The deep web (also called the invisible or hidden web) is the part of the Internet that is not indexed by search engines and does not appear in search results.
For example, the deep web includes private profiles on social networks and other resources, e-mails, corporate websites, password-protected documents, paid content, and so on. Meanwhile, online content that does get indexed by search engines is called the surface web (or visible web).

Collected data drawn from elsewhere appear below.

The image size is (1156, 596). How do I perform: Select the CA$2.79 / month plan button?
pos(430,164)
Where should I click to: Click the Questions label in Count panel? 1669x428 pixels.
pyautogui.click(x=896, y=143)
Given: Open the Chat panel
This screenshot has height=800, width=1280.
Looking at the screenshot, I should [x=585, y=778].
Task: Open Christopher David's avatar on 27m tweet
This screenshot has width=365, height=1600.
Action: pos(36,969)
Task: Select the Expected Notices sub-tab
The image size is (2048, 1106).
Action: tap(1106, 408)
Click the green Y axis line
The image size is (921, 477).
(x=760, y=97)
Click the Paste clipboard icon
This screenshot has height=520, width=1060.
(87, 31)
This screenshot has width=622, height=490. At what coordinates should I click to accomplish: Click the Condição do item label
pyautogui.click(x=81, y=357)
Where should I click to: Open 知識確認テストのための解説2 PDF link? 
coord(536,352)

How Web pages can become part of the deep web
Online content can evade search engine indexing in several ways:
- Using a noindex meta tag in a page’s HTML code prevents search robots from indexing it;
- Placing an exclusion in the robots.txt file tells search engine crawlers to ignore certain site content;
- Using dynamic content generation to show each visitor a different version of a page, such as a personalized recommendations page in an online store;
- Password-protecting access to content, such as is common for private online planners or corporate cloud storage;
- Placing a website in a domain that requires specialized software for access (for example, a normal browser cannot access .onion sites; users need the Tor browser).
In addition, search engines do not index pages for which no links exist in public resources.
Deep web, dark web, and darknet
The term deep web is often confused with the terms dark web and darknet. In reality, they are three different, albeit overlapping, concepts.
- A darknet is an overlay network (i.e., it’s built on top of another network) that requires specialized software for access. Examples of such software include the Tor browser and SecureDrop, a free software platform for secure communication between journalists and sources that require anonymity. Darknets allow the exchange of information without revealing any personal information, which is why they are popular with criminals.
- The dark web is content hosted on darknets. The dark web forms a part of the deep web.